In kindergarten, there was a boy on my bus who delighted in telling me how ugly and “too small” I was every single day and made sure to sit in front of me so he could watch me cry all the way home. The bus driver would ask me if there was something wrong, but I was so shy that I wouldn’t even look at him, let alone tell on the “mean boy that broke my heart” and every day while I sat there listening to the insults and the never ending verbal abuse, I could almost hear the sadness in his voice.

In fourth grade, there was an older boy that used to come to the bus stop at the very last minute and find the smallest of us and push us down into the dirt right before the bus came so we either had to  go to school with grass stains or mud caked knees or risk missing the bus if we ran home to change. His sole purpose was to be first in line at the bus and even when we stopped fighting him for the number one spot, he still found pleasure in throwing mud at us or “accidentally tripping us” on his way to the glorious first position. He always seemed so angry…and so happy to watch someone else hurting.

In seventh grade, we had to move in with my grandparents and I had to change schools. If you thought I was shy before, surrounded by children I had spent nearly my whole life with, imagine how horrible it was to go to a new school in the middle of the school year and not know a single soul. I immediately attracted the attention of the bulliest of bullies.

She would walk behind me in the hall between classes and kick the back of my knees. I said nothing. She would empty her lunch bag chip crumbs into my hair. I said nothing. She would glare at me from across the classroom and leave me notes under my books when I wasn’t looking that told me I “Better watch it.” I said nothing. I let her bully me.

I had been bullied so much by then – that I knew that this poor girl had to have some kind of anger or sadness living inside of her that made her want to make someone else feel as sad and angry as she did and though I found myself uttering the words “I hate her.SO.MUCH” – I could never shake the thought of what it must be like to be her.

*AVAILABLE DATA*:

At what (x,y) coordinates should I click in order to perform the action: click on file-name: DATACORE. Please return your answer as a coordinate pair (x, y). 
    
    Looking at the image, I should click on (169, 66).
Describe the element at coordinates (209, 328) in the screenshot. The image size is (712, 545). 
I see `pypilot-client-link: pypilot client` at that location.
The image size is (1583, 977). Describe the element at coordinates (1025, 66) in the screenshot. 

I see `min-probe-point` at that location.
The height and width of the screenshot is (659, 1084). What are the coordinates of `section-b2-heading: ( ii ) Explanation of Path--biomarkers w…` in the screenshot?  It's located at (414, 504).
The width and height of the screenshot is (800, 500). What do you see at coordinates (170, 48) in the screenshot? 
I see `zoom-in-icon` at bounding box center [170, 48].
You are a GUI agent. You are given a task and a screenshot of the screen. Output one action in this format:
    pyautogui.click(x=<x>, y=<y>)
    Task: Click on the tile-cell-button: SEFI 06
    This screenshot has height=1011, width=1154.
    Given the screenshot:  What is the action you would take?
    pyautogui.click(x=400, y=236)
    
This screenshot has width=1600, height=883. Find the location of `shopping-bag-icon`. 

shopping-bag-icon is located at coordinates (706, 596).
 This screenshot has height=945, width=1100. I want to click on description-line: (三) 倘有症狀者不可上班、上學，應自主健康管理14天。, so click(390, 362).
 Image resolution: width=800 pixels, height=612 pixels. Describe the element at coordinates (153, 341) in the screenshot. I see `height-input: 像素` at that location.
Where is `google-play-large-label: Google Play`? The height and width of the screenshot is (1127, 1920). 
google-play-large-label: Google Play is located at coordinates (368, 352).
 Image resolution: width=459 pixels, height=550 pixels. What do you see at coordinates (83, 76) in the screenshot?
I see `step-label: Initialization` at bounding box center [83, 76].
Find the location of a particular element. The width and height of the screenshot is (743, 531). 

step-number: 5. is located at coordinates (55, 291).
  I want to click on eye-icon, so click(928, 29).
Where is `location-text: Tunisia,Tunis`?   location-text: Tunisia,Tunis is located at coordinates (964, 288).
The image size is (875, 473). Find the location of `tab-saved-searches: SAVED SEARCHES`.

*WHAT NEEDS TO BE DONE*: Copy the entire passage on school bullying word for word. Work only from the passage on school bullying.

*ANSWER AREA*:
In kindergarten, there was a boy on my bus who delighted in telling me how ugly and “too small” I was every single day and made sure to sit in front of me so he could watch me cry all the way home. The bus driver would ask me if there was something wrong, but I was so shy that I wouldn’t even look at him, let alone tell on the “mean boy that broke my heart” and every day while I sat there listening to the insults and the never ending verbal abuse, I could almost hear the sadness in his voice.

In fourth grade, there was an older boy that used to come to the bus stop at the very last minute and find the smallest of us and push us down into the dirt right before the bus came so we either had to  go to school with grass stains or mud caked knees or risk missing the bus if we ran home to change. His sole purpose was to be first in line at the bus and even when we stopped fighting him for the number one spot, he still found pleasure in throwing mud at us or “accidentally tripping us” on his way to the glorious first position. He always seemed so angry…and so happy to watch someone else hurting.

In seventh grade, we had to move in with my grandparents and I had to change schools. If you thought I was shy before, surrounded by children I had spent nearly my whole life with, imagine how horrible it was to go to a new school in the middle of the school year and not know a single soul. I immediately attracted the attention of the bulliest of bullies.

She would walk behind me in the hall between classes and kick the back of my knees. I said nothing. She would empty her lunch bag chip crumbs into my hair. I said nothing. She would glare at me from across the classroom and leave me notes under my books when I wasn’t looking that told me I “Better watch it.” I said nothing. I let her bully me.

I had been bullied so much by then – that I knew that this poor girl had to have some kind of anger or sadness living inside of her that made her want to make someone else feel as sad and angry as she did and though I found myself uttering the words “I hate her.SO.MUCH” – I could never shake the thought of what it must be like to be her.